Negative momentum of virtual photons?

Good eye. You are right that in the above e-e scattering picture, you can’t tell attraction from repulsion. This is because Feynman diagrams are fundamentally momentum-space entities. The particles in the diagrams are completely de-localized plane waves. Thus, attractive and repulsive scattering is indistinguishable. Pictorially, all you see at “infinity” is this: (N.B.: the drawings below are not Feynman diagrams)



             /
        ____/__
---->--|       |
       | black |
       |  box  |
---->--|_______|
            \
             \


which could come from attraction:



             /
            /
---->----  /
         \/
         /\
---->----  \
            \
             \


or repulsion:



             /
            /
---->-------
         
         
---->-------
            \
             \


To talk about the direction of a force, one necessarily needs a spatial representation, which gets messy (and fundamentally non-perturbative). If you try to calculate something like this, it ends up looking more like non-relativistic QM, insofar as you must step backwards into the messy pre-Feynman-diagram portion of relativistic QFT. But the approach is like that hinted at by Chronos – calculate a potential from a fixed charge and take gradients. (Or, if you prefer an easier way out, simply note that the coupling constant changes sign. :slight_smile: )
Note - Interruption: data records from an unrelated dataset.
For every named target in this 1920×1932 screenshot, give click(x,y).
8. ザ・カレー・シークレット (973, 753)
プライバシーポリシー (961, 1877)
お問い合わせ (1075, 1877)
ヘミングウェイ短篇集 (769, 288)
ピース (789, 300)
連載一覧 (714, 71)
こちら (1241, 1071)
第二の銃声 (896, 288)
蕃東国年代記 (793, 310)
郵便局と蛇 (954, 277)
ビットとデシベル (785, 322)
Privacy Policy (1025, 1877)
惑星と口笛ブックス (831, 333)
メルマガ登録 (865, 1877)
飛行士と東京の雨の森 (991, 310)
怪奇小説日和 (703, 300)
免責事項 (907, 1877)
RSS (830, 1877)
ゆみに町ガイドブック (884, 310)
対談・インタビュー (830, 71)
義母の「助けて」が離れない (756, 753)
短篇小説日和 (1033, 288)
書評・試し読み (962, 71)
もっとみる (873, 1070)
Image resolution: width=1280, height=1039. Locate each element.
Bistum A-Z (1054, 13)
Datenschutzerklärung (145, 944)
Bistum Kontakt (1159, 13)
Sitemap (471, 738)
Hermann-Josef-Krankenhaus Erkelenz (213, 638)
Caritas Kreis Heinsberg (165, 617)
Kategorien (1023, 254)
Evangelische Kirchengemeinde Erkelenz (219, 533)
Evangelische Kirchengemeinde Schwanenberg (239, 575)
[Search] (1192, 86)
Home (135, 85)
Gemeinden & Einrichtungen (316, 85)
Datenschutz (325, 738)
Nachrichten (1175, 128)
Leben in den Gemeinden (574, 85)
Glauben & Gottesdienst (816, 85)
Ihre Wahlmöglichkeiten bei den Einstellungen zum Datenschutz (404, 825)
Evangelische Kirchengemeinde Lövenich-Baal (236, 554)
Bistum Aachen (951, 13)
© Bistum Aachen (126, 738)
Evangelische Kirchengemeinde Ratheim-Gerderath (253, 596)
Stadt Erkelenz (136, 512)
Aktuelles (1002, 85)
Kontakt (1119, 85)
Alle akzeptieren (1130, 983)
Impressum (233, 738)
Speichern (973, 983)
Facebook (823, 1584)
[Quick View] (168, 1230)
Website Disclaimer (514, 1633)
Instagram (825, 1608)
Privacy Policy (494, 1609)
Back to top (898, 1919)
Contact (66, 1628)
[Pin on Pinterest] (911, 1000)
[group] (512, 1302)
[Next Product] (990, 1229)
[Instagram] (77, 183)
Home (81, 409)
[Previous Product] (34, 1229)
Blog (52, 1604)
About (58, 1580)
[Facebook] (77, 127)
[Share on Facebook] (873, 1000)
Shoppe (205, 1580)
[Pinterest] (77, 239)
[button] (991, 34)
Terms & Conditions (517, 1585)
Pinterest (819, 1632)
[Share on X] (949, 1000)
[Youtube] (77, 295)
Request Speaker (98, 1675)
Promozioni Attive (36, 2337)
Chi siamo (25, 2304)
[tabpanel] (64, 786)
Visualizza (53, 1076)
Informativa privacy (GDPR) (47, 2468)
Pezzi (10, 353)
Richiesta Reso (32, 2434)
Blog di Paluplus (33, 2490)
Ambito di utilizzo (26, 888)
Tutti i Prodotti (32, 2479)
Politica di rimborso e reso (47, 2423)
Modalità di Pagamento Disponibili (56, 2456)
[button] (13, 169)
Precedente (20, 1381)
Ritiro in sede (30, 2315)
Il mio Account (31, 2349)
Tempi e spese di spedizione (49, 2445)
Yes, time is horizontal. You are right that I could have chosen a muon as one of the particles, but (as you recognize) that would only have hidden the main point that the classical analogy is limited, at best.

Good answer again. Thanks :slight_smile:

So does this mean that the hole doesn’t have to expend energy to create the particle pair? If so then I don’t see what role the BH plays in this process other than to eat one of the particles.

But that would seem to mean that the absorbed particle would have to have negative energy (intrinsic negative energy not just negative with respect to the field.)

Yup.

I believe Hawking radiation is essentially a frame effect caused by the way that the operator representing the particle number varies between more general types of coordinate transformatrions.

I guess from what I have read an infalling observer would NOT observe Hawking raditation just before they crossed the event horizon (though I admit the situation may be more complicated than that), instead the radiation is observed by a far away Schwarzchild observer.

I don’t know how exactly how it would break down if you wanted to describe it in terms of virtual particles, though I’ve certainly remember reading in Stephen Hawking’s book about how Hawking radiation is cause by virtual particle pairs and the infalling particle having negative mass. Whether that’s a great description of what’s going on even in terms of virtual particles is another thing.

So the black hole plays it part in providing the background that this can all happen against and what’s going on with the virtual particles probably isn’t worth bothering too much about unless you’re trying to perform calculations.

So, are any photons real photons?

Real photons are an empirical fact.

My technical grasp of quantum field theory is not strong, but there’s a an important difference between the interactions being described on a Feynman diagram and a photon being absorbed by an eye. The former are reversible whereas the latter is irreversible (and the fact that it’s irreversible is important in quantum measurement theory). From what I understand also that the virtual photons usually represent the effects of static electromagnetic fields, whereas the photons emitted by a star which allow us to view that star are the result of a non-static electromagnetic field.

So I’d hazard a guess that viewing all photons that don’t start at infinity or propagate out to infinity is a serious case of model overstretch.

Okay, I’ve read a ton of stuff on Hawking Radiation from textbooks, the internet, sci.physics etc., and the conclusion I’ve come up with is that there are as many interpretations of HR as there are physicists.

I’ve come across a number of guys that hold that the total energy of the infalling particle is negative, but that, nonetheless, its mass/energy is still positive. This I can live with. Negative mass/energy I couldn’t live with because there would be no need for either a black hole or the HUP to create nothing from nothing.